Job fair: Many more looking, far fewer hiring

College taking much different tone with graduating seniors

The Career Connection Fair at Mesa State College on Thursday will have about half the number of job vendors as in recent years.

Diane Kull of the Mesa State advising and career center said the fair will have 59 job vendors, compared with about 100 employers in previous years.

“It is down a little bit this year,” Kull said. “We are also anticipating a much larger turnout.”

The recession has decreased vendors and increased job seekers, Kull said. The career fair is open to the community, not just students, she said.

That means competition for those jobs will be fierce. “All applicants are going to have to be on top of their game,” Kull said.

Kull said career advisers at the advising center are changing how they advise students who are graduating into a recession.

“We’re telling them to broaden their search,” Kull said. “In the past, students may have had a specific idea of what they wanted to do. Now, it’s whatever jobs are available.”

Sarah Whitehurst, a 26-year-old graduating nursing student, said she would like to get a job at an area hospital but might have to expand her job search to nursing homes, health departments and private practice.

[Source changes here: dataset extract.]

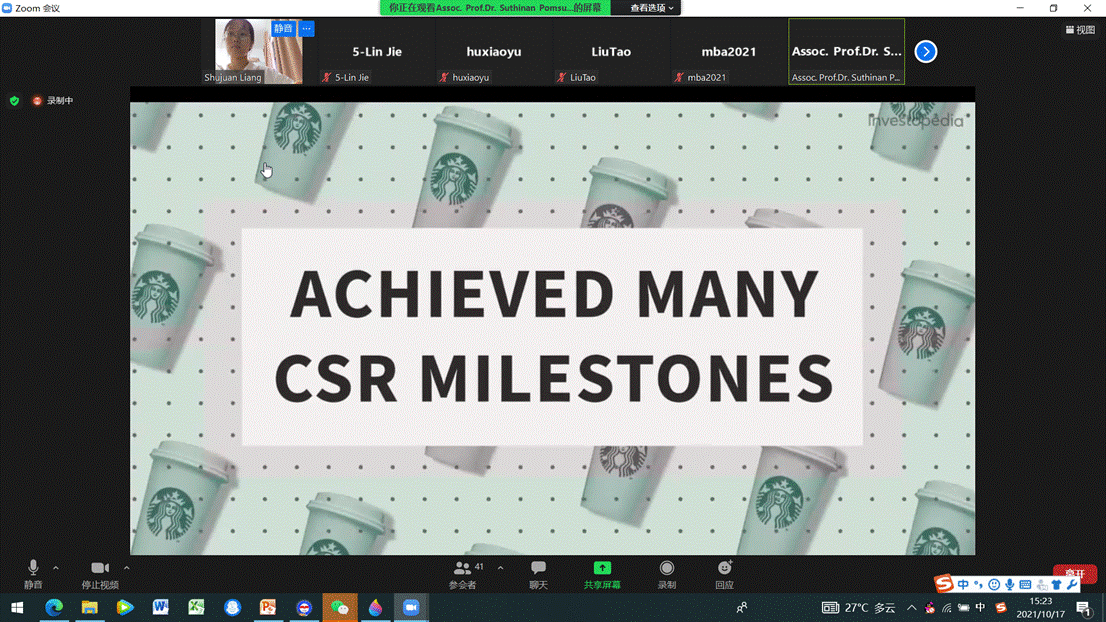Screen dimensions: 1106x622
Task: Open the reactions (回应) icon
Action: point(724,569)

Whitehurst said she has heard that competition for health-sciences jobs is heating up locally, with many older nurses returning to work because their husbands have lost jobs.

“I’ve heard a lot of rumors that the hospitals aren’t hiring like they used to,” Whitehurst said. “It’s definitely understandable to hire someone with 20 years experience over someone who’s a brand-new grad.”

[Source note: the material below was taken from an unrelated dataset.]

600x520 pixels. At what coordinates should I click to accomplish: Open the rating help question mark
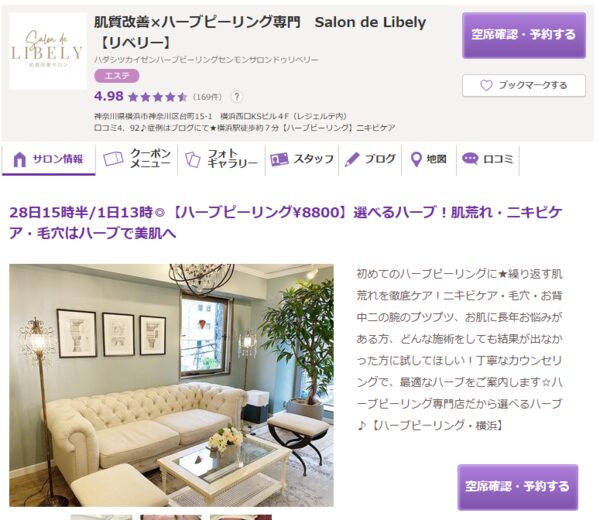(x=237, y=97)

The resume and cover letter make the all-important first impression, Kull said, but networking is becoming a more important way to find available jobs.

The problem with networking is many job seekers don’t understand what it means, Kull said.

“Networking is all about people you know,” she said. “It is always important, but people tend to forget that when the economy is good.”

On the positive side, Kull said, vendors who will be at the career fair represent a wide variety of professions and include the Internal Revenue Service, Target, Chipotle, Halliburton and various branches of the military.

The vendors will be hiring for jobs in Grand Junction and around the region, including Utah and the Front Range.